加速する生産
大きな疑問は2つある。ひとつは、ウクライナは長距離攻撃ドローンをどのくらい生産できるのかということ。もうひとつは、7月のドローン発射数増加は一時的なものなのか、それともしばらく続く傾向になるのかだ。昨年12月にウクライナのドローンメーカー、ターミナル・オートノミー社に取材した際、同社はAQ-400 Scythe(サイズ、「大鎌」)自爆ドローンの量産計画について話していた。このドローンの筐体は木製で、組み立て式家具の部材をカットするのと同じ設備で製造でき、特別な技術を要しない労働者でも簡単に組み立てられる。同社は2024年半ばまでに月産数を500機に拡大できるとの見通しを示していたが、これは政府の支援を受けられるか次第だった。ボベル(「ビーバー」)やリューティー(「獰猛」)といったほかのドローンを生産するウクライナメーカーも、十分な資金支援があれば生産能力は同じくらいかもしれない。

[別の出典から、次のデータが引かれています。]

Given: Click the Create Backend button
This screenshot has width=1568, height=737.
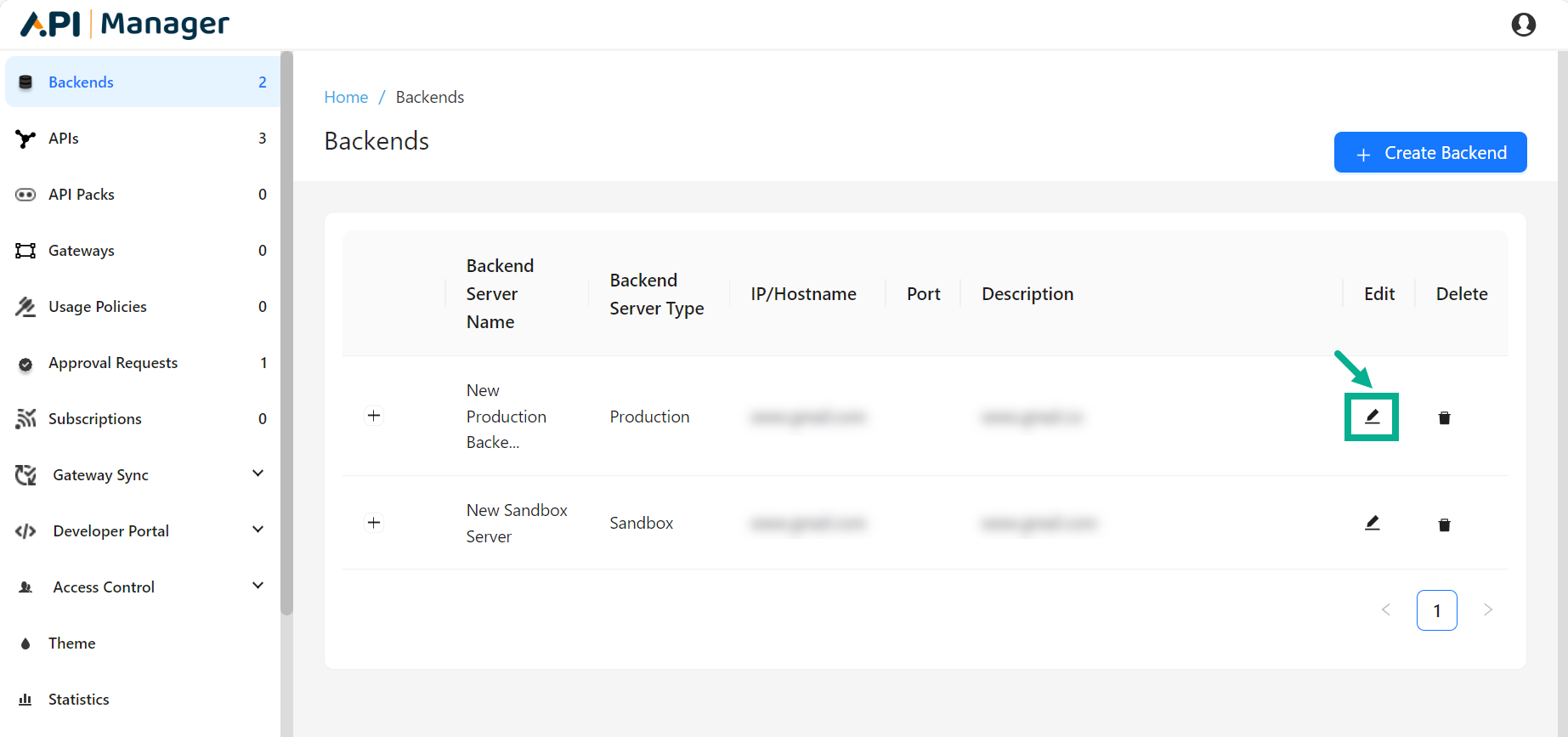Looking at the screenshot, I should pos(1429,153).
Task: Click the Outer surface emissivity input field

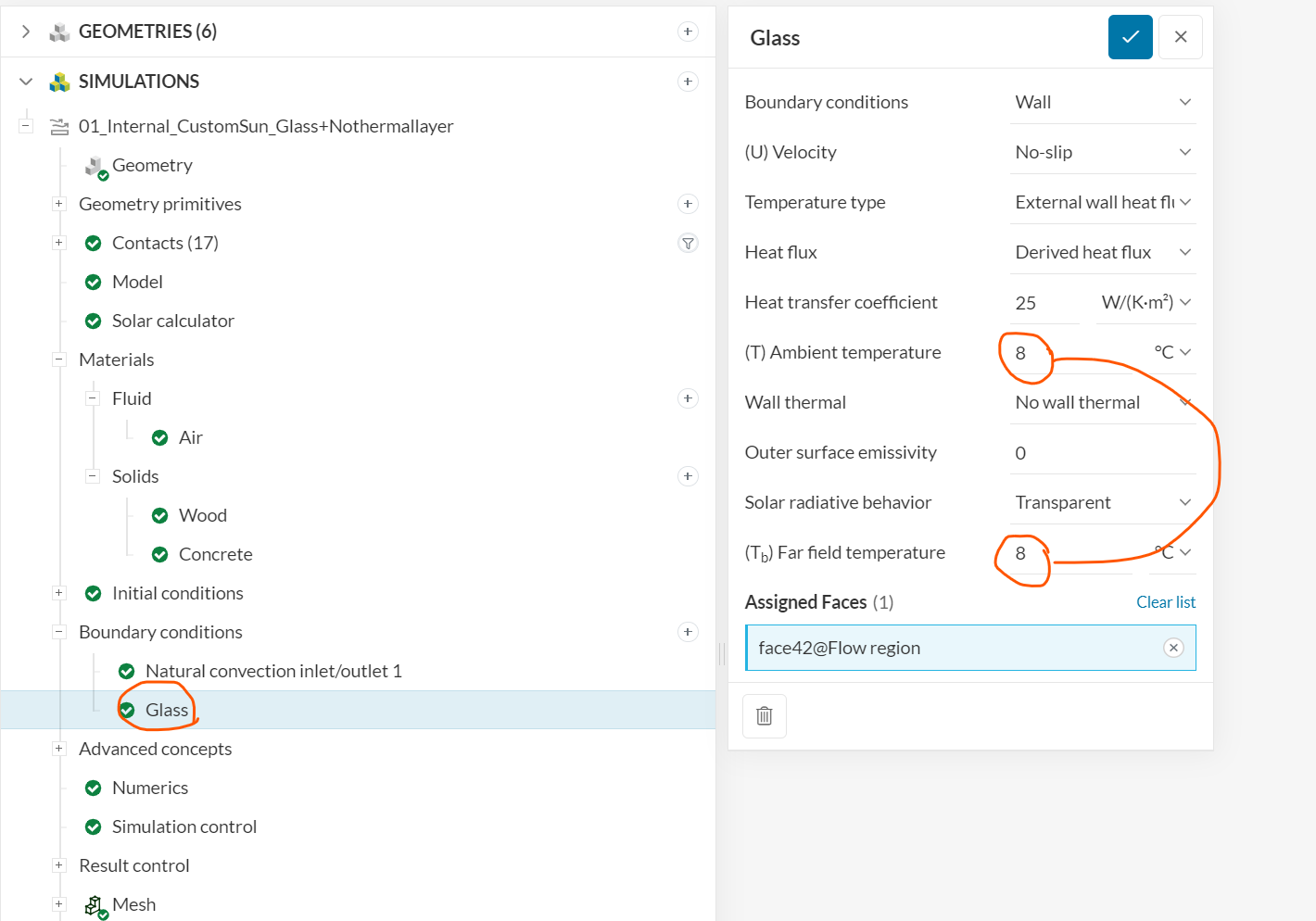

ウクライナのオレクサンドル・カミシン戦略産業相は昨年12月、2024年に射程数百kmの攻撃ドローンを1万機生産することを目標にしていると述べていた。月およそ830機ということになる。
そしてゼレンスキーは7月末のビデオメッセージで、「長距離ドローンの数を増やし、質を高めるための措置を準備している」と明らかにした。
ドローン攻撃が1カ月増えただけでは、あまり意味がないかもしれない。ウクライナのドローン発射数は、昨年12月や今年3月に記録されたロシアのシャヘド発射数600機超よりはまだ少ない。一方で、7月がウクライナとロシアの戦略ドローン戦の転換点になり、ロシア側にとって問題が大きくなり始めた月だった可能性もある。